|
Le contenu diffusé sur ce site n’est pas exhaustif et a seulement pour objectif de donner une information générale sur la fiscalité française. Il ne saurait constituer un conseil fiscal ou être assimilé à une relation client/avocat. Les utilisateurs du site sont invités à consulter un professionnel du droit habilité à délivrer des conseils juridiques et fiscaux qui seront basés sur l’analyse des faits et circonstances propres à chaque cas particulier.
L’article 74 de la loi de Finances 2006 instaure un bouclier fiscal afin que chaque contribuable n’acquitte pas un montant d’impôts supérieur à 60% des revenus perçus l’année précédant celle du paiement des impositions.
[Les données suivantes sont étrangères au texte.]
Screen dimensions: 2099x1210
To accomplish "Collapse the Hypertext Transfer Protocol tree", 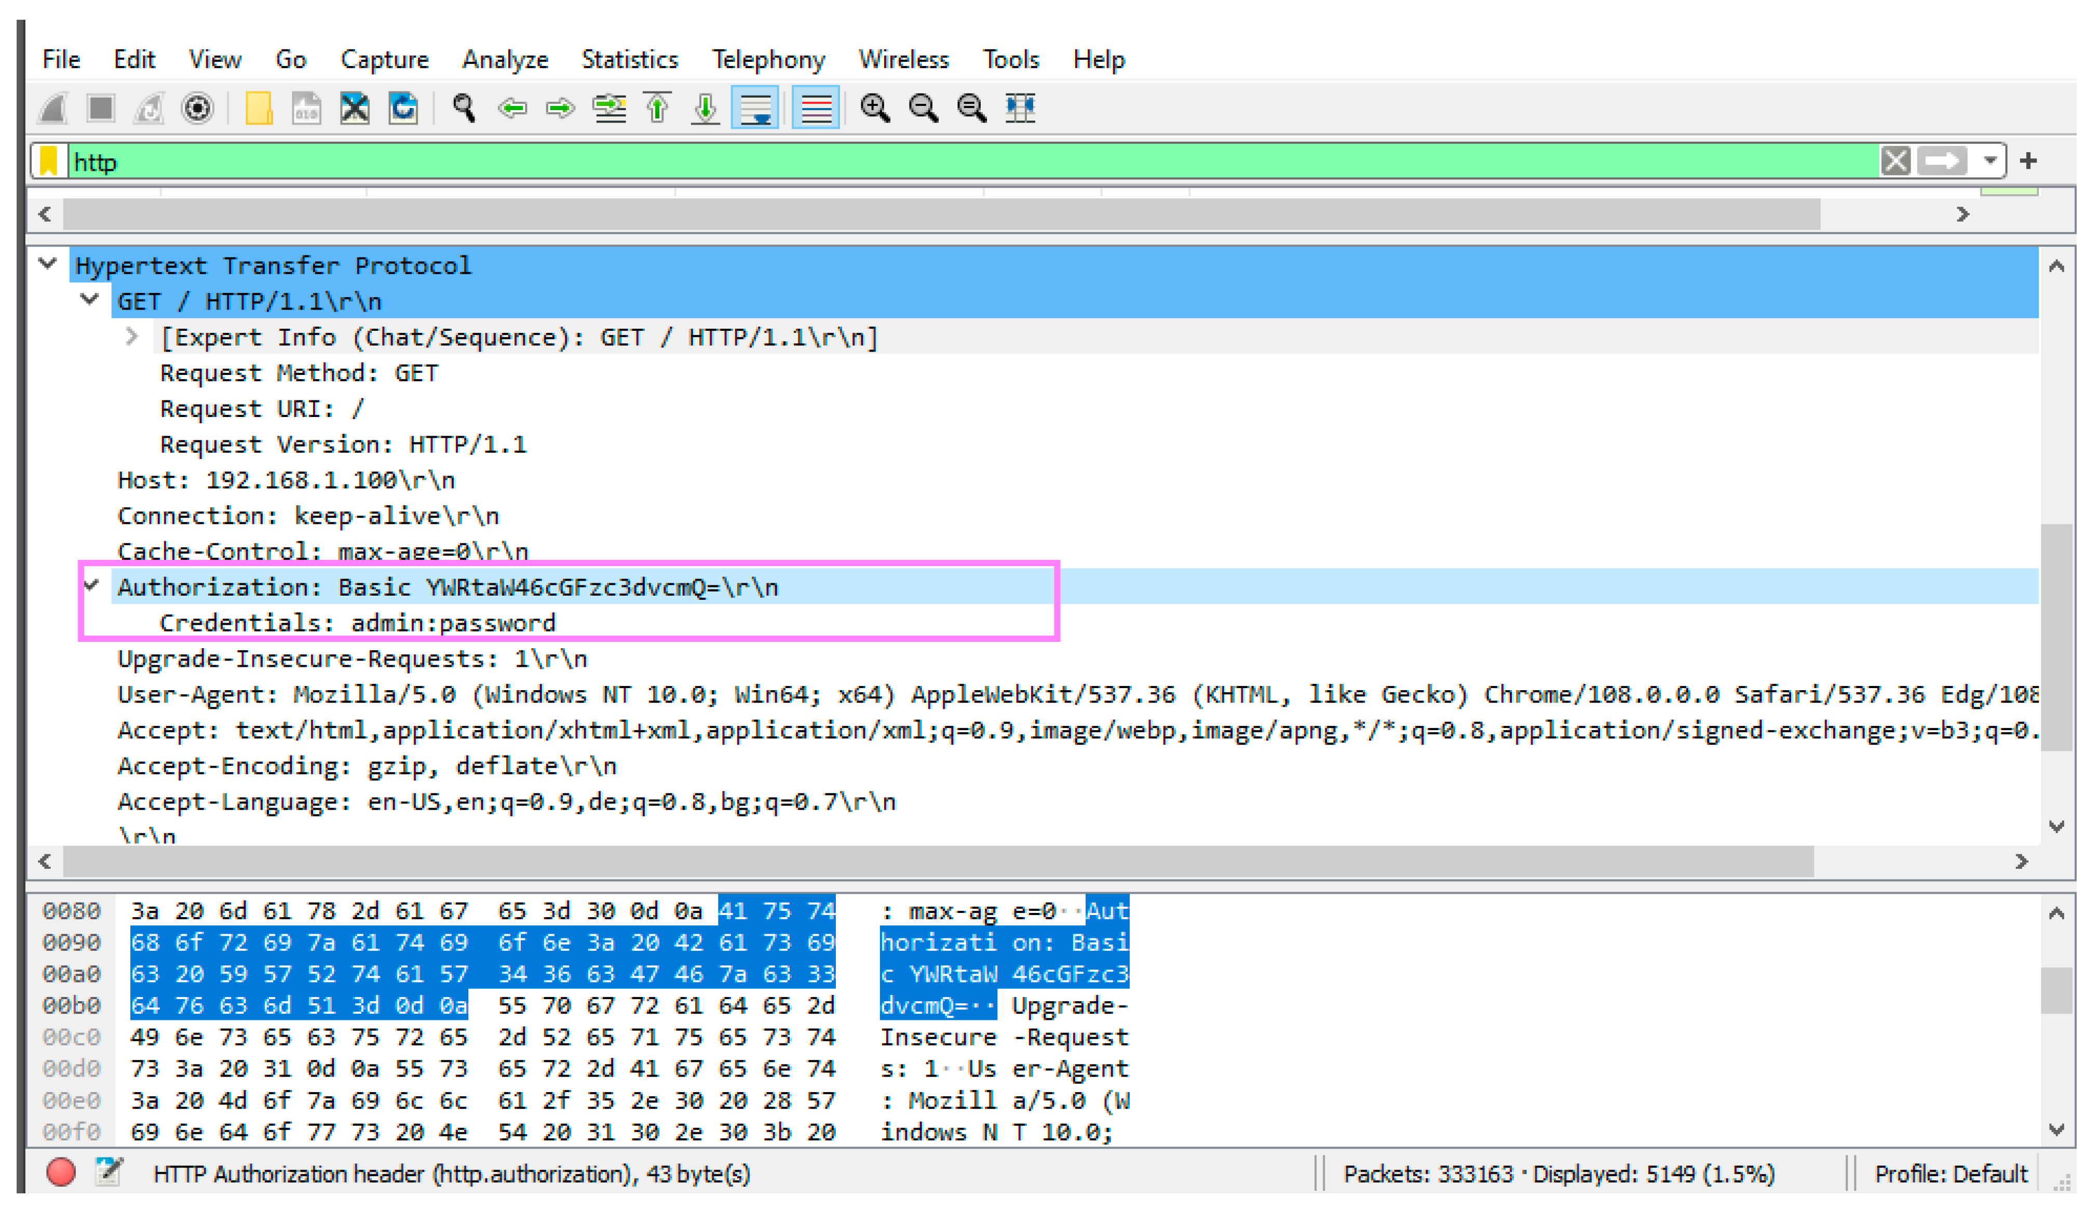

Ainsi, le législateur a instauré dans un article 1 A du Code Général des Impôts « un droit à restitution des impositions directes pour la fraction qui excède 60% des revenus perçus ». L’instruction en date du 15 décembre 2006 13 A-1-06 et la Déclaration « Demande de plafonnement des impôts directs à 60% des revenus » n° 2041 DRID ont été publiée. Au titre de la restitution à obtenir en N, il conviendra de prendre en considération les revenus réalisés en N - 2 et les impôts payés en N - 1. A titre d’exemple, au titre du bouclier 2007, il conviendra de prendre en considération les revenus réalisés en 2005 et les impôts payés en 2006.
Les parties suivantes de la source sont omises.